When he first went organic, he was visited by inspectors from Bio Suisse, a standards organisation. Fares says he has tried to sell to Switzerland but with no luck. In the meantime, his company is introducing flavoured oils.
On the day swissinfo.ch visits, he navigates his small vehicle out of Beirut on the free-for-all that is the Lebanese motorway. He’s on the way to pick up 30 litres of pomegranate molasses to add to a batch. That too has to be organic.
Olives are cleaned and pressed beneath the family home. The whole process happens in less than a day, and the final product ends up in small bottles stored on the floor in crates, or steel tanks in a room next to the production equipment.
The oil flows with a perfect golden viscosity and tastes more authentic and completely different from anything extra virgin one would find in a major supermarket. It has won national awards in Lebanon.
But one of the problems for low-yield producers has been organising themselves, something that makes exporting a lot easier. There are still relatively few organic farmers, which makes the job more difficult.
“It was quite difficult to bring these people together and really stimulate them to get a clear vision of what they would like to do,” said Egler of his last trip to Lebanon.
Fares had a turnover of around $350,000 (SFr376,000) in 2009. He is hoping for $500,000 this year.

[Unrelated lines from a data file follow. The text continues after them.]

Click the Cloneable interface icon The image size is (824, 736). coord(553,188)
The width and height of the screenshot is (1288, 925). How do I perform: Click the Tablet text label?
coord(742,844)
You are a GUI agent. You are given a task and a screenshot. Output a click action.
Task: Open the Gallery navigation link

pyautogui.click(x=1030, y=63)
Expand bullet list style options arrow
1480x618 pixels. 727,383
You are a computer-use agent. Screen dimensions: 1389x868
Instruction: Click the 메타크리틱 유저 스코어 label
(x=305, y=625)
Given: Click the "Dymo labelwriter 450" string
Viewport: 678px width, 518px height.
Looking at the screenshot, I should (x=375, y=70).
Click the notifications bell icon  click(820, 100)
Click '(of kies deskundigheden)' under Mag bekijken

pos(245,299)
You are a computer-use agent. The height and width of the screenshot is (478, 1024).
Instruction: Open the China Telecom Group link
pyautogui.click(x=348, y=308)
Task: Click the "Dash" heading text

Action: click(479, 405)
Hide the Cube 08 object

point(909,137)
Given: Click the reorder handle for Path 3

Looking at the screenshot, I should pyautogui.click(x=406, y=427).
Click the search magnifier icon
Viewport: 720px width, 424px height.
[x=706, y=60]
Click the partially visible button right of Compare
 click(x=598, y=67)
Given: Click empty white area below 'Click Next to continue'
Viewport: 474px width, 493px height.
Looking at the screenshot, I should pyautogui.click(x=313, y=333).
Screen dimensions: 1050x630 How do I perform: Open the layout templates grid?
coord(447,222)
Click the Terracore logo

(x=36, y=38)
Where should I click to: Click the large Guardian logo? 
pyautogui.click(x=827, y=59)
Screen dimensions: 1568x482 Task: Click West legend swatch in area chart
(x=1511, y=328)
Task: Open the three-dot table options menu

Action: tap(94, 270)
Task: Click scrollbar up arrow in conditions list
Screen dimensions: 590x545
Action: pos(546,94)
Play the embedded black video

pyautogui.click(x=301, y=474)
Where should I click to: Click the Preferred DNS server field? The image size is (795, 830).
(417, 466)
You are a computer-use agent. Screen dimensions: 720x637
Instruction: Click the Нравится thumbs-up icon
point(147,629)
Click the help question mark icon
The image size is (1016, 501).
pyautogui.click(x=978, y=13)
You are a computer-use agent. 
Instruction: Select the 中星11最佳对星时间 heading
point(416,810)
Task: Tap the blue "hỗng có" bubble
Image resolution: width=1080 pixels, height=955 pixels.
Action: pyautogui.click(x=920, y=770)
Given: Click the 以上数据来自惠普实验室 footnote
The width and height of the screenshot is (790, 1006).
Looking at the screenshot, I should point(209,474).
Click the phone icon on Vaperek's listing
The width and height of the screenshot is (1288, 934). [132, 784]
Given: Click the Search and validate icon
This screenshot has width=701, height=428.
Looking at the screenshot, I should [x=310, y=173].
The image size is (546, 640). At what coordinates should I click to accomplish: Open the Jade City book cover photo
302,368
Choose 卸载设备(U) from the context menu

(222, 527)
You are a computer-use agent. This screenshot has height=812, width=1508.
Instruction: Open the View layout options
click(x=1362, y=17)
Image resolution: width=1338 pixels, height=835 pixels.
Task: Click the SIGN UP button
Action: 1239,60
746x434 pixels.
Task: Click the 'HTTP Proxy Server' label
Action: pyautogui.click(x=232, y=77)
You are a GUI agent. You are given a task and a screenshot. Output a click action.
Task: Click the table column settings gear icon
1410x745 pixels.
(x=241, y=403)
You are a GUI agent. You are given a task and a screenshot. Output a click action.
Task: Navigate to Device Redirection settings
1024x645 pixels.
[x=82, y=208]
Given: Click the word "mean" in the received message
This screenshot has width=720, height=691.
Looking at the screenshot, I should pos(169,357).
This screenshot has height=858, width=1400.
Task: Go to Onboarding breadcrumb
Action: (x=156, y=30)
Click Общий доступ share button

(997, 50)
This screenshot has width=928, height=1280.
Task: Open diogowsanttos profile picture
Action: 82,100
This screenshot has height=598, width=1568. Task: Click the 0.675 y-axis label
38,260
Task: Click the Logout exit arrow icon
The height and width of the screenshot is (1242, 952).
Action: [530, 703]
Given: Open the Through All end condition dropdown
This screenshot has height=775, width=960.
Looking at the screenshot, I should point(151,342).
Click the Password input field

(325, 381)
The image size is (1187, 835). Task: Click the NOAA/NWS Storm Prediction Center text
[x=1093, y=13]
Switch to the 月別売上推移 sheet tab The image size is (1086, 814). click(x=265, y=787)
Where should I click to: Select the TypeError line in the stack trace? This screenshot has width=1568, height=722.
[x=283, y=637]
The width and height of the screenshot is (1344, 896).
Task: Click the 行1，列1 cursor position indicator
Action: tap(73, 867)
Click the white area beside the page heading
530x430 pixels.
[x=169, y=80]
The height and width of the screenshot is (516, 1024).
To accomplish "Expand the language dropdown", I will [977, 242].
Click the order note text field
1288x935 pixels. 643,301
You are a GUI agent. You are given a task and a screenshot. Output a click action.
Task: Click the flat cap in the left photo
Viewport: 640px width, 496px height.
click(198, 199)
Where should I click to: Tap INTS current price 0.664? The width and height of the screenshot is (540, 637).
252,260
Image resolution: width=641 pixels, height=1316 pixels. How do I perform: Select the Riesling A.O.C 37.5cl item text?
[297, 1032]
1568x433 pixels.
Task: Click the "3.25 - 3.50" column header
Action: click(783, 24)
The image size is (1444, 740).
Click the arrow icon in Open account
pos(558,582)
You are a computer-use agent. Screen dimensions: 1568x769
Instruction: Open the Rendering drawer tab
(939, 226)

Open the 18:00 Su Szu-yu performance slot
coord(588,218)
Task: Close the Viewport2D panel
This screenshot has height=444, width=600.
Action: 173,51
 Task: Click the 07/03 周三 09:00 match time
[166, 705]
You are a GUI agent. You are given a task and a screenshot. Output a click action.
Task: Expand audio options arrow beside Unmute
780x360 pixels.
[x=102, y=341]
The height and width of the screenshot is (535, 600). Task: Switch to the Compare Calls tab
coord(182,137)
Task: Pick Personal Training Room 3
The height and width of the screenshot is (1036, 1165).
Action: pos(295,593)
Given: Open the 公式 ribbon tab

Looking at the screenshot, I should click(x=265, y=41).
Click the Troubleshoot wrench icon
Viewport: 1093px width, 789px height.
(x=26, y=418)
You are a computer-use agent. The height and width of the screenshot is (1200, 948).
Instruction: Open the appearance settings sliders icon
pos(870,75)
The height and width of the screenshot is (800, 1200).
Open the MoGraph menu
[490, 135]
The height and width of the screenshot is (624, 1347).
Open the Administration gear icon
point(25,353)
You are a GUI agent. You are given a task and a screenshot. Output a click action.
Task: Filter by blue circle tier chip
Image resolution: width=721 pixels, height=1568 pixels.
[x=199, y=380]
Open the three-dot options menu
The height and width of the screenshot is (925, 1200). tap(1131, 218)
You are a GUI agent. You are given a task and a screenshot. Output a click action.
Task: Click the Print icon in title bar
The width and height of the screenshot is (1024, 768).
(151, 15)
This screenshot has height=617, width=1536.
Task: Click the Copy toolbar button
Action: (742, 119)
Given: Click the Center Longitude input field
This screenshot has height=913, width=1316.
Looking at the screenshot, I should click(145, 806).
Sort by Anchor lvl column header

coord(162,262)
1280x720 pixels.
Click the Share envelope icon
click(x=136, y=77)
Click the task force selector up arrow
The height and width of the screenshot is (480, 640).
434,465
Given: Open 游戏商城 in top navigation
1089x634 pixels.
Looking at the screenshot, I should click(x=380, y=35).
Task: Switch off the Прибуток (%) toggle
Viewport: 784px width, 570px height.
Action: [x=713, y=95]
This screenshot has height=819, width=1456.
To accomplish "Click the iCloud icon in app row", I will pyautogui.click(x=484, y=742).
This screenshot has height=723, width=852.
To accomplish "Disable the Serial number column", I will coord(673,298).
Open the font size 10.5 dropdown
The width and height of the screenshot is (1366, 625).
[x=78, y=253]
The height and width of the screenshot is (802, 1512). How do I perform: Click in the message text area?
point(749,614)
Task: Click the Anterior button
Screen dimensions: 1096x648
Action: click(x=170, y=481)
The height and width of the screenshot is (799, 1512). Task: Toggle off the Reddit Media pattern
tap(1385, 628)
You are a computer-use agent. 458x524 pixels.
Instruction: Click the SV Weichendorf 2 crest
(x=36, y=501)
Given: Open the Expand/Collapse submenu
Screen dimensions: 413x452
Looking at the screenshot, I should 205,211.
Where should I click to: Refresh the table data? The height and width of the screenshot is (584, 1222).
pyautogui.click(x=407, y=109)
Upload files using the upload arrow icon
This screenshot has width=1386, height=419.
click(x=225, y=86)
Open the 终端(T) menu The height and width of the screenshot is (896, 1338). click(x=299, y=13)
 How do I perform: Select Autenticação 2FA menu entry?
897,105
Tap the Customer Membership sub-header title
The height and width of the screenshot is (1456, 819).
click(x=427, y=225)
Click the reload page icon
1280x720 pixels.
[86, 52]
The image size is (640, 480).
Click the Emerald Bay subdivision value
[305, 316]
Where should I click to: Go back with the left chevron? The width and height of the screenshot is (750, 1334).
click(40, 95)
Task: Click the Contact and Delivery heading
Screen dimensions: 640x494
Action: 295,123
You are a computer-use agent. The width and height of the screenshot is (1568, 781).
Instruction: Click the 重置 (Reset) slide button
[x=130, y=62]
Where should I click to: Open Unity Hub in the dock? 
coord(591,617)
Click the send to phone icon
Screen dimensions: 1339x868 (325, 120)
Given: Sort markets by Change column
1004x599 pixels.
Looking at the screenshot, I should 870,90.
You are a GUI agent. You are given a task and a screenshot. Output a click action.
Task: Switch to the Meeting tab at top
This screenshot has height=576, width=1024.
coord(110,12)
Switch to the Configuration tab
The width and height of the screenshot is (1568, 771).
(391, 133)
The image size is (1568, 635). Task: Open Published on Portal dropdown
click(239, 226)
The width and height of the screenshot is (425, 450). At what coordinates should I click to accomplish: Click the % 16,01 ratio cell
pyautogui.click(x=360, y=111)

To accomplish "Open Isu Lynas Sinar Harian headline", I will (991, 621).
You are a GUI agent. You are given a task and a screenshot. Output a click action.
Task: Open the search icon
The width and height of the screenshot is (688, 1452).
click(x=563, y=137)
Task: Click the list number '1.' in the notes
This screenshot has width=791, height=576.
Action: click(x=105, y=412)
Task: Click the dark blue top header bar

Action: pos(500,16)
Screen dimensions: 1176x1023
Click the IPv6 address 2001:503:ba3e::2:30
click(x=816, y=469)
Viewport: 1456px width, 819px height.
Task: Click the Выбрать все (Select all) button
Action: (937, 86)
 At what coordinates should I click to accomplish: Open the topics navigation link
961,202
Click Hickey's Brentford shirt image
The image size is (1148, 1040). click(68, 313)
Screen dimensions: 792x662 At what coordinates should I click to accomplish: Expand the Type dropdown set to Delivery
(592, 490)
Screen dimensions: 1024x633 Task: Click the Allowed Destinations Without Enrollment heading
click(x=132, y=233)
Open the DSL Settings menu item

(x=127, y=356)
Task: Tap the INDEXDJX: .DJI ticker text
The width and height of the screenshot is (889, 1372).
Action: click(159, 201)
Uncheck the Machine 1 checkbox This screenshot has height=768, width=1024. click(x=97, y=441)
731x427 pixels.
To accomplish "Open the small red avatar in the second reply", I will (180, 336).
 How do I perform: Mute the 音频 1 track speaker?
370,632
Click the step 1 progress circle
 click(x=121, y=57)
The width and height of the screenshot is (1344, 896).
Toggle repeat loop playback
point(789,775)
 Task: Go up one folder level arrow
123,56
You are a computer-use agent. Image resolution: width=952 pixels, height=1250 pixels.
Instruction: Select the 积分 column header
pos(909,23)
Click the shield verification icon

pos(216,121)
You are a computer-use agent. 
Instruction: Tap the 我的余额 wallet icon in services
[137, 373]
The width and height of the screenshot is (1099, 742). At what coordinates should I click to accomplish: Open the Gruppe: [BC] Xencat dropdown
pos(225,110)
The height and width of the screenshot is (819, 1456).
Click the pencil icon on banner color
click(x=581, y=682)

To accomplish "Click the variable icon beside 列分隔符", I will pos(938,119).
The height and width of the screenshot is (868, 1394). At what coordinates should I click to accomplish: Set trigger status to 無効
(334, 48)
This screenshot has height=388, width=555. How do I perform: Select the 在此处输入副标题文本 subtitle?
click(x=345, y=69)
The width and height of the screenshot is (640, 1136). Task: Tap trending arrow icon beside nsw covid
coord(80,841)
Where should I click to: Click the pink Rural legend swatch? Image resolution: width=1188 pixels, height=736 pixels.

“The market is expanding,” said Therese Sfeir, an inspector for LibanCert.
“The problem is the producers converting to organic have a lack of technical know-how, a lack of assistance from government in the event of shortfalls in yields. There are several people interested that come to us but in the end, they take steps back if they go organic.”
LibanCert is a small, for-profit outfit. Like all certification bodies supported by Switzerland, it is driven by the private sector. In 2004 organic farmers in Lebanon saw a need for some kind of certification agency. Their three-employee group is now recognised by the International Organic Accreditation Service.
Seco’s partnership with LibanCert is carried out by the Research Institute of Organic Agriculture (FiBL), a leading centre of expertise both at home and abroad.
LibanCert has received SFr1.45 million annually; the funds are set to run out at the end of this year. Egler hopes it will be enough but does not rule out extending the project.
“Our goal is to help them be sustainable,” he said.
Justin Häne in Baino, Lebanon, swissinfo.ch
Olive oil has been produced for thousands of years, across the Mediterranean, North Africa and Persia.
The International Olive Council says that 2.77 million tons were produced in 2006-07.
More than 93% of worldwide production comes from four countries: Italy, Portugal, Spain and Greece.
Zejd oil is cold pressed and extra virgin.
Olives go through a grinder, stones and all, and are transformed into a paste.
The paste is then mixed with water before being pressed and put in a centrifuge, where the oil separates from the rest of the mixture. It’s then filtered and bottled.
But olive oil is also counterfeited on a large scale.
An August 2007 article in The New Yorker reported that fake oil had found its way into bottles distributed by big producers including Nestlé, Unilever, Bertolli, and Oleifici Fasanesi.
Sunflower and hazelnut oils are coloured and flavoured using a range of techniques ranging from very simple and easy-to-detect to very complex.
Fares says it would be quite easy to falsely label oil, as it often passes through many hands – from producers. dealers and distributors to stores shelves.